Stored entries:
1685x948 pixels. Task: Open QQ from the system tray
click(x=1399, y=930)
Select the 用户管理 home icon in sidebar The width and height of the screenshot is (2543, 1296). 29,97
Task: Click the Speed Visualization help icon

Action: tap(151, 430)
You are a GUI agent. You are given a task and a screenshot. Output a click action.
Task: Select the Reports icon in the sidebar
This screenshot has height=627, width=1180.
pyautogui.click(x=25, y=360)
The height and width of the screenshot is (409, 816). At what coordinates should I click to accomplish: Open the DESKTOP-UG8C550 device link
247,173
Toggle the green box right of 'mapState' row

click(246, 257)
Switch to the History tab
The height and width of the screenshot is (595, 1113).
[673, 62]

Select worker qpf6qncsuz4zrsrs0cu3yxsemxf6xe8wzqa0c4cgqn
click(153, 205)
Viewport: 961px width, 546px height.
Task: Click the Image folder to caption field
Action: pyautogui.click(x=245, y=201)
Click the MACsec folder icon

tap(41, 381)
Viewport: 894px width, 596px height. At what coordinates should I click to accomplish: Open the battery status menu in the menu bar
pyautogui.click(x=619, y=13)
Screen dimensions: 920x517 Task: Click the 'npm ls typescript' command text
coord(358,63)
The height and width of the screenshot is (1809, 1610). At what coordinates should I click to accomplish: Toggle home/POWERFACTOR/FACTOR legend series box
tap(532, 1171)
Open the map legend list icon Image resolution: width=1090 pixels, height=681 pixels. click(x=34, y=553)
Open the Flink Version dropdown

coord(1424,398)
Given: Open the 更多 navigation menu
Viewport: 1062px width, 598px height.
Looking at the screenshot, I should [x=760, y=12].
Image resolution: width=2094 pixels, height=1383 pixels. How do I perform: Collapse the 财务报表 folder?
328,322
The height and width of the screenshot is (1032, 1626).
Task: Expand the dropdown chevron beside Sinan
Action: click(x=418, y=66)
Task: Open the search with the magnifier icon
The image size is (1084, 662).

Directions for this task:
Write out, word for word, the lines from the one containing "Open the Flink Version dropdown" through the end of the records, with no other lines.

Response to the exercise:
Open the Flink Version dropdown

coord(1424,398)
Given: Open the 更多 navigation menu
Viewport: 1062px width, 598px height.
Looking at the screenshot, I should [x=760, y=12].
Image resolution: width=2094 pixels, height=1383 pixels. How do I perform: Collapse the 财务报表 folder?
328,322
The height and width of the screenshot is (1032, 1626).
Task: Expand the dropdown chevron beside Sinan
Action: click(x=418, y=66)
Task: Open the search with the magnifier icon
The image size is (1084, 662).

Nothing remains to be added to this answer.